Stored data
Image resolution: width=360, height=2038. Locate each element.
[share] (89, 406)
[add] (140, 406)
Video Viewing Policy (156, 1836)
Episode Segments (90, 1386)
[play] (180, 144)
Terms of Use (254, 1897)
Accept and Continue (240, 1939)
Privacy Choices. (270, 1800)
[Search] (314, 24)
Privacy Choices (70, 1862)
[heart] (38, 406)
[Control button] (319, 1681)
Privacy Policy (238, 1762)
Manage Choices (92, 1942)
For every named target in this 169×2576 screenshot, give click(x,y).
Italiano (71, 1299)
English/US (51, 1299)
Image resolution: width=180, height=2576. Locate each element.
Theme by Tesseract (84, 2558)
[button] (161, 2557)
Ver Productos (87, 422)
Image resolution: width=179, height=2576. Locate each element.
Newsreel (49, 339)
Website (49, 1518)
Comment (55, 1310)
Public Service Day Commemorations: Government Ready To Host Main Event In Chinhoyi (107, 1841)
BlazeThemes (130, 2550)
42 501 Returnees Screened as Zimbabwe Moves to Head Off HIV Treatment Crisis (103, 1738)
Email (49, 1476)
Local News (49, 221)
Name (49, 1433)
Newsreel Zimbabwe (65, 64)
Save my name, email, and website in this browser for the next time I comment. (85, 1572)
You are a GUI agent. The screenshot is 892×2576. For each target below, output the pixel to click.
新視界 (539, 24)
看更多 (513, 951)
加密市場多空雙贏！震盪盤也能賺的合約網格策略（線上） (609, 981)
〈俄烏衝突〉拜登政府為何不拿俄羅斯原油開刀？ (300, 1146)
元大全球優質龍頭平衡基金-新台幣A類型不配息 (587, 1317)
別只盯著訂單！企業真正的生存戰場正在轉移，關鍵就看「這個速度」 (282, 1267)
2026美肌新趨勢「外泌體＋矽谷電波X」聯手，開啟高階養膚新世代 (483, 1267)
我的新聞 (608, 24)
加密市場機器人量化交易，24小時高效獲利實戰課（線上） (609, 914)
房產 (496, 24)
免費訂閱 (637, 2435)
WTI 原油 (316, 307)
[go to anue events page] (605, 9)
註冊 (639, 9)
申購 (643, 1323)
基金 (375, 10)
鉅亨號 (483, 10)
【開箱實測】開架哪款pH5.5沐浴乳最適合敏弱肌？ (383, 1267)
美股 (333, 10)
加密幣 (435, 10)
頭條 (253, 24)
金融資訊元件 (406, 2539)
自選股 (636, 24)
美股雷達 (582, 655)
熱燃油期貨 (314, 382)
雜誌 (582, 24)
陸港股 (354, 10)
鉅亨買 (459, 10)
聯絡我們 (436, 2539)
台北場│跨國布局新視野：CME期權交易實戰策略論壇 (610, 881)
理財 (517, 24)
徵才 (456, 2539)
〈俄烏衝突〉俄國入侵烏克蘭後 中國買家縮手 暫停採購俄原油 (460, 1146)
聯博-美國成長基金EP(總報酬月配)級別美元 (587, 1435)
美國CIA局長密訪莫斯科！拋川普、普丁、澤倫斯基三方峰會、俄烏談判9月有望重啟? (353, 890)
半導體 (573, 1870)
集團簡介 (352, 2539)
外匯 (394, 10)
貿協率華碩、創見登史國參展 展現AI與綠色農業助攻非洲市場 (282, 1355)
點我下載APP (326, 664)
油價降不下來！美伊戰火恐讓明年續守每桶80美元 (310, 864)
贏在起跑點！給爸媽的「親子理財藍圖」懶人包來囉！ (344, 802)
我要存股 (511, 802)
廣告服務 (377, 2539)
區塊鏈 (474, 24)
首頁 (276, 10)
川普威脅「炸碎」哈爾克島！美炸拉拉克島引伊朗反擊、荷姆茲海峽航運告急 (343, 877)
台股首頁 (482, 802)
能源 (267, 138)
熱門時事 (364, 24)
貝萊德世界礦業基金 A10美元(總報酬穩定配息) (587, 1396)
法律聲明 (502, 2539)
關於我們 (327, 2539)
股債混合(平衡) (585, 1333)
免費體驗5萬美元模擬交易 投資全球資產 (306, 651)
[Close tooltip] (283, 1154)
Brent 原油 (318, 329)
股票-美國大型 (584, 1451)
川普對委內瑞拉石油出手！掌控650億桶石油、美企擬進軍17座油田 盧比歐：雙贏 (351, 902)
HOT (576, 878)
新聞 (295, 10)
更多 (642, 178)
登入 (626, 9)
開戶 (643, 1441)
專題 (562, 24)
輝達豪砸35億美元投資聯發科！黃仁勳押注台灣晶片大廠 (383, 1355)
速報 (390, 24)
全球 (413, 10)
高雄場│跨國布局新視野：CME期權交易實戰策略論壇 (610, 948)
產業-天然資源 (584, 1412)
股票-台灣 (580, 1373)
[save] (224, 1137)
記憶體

YOUR GOAL: The required output is a copy of each line in the records where the string "CME期權交易實戰策略論壇" occurs.

ANSWER TO THIS PROBLEM:
台北場│跨國布局新視野：CME期權交易實戰策略論壇 (610, 881)
高雄場│跨國布局新視野：CME期權交易實戰策略論壇 (610, 948)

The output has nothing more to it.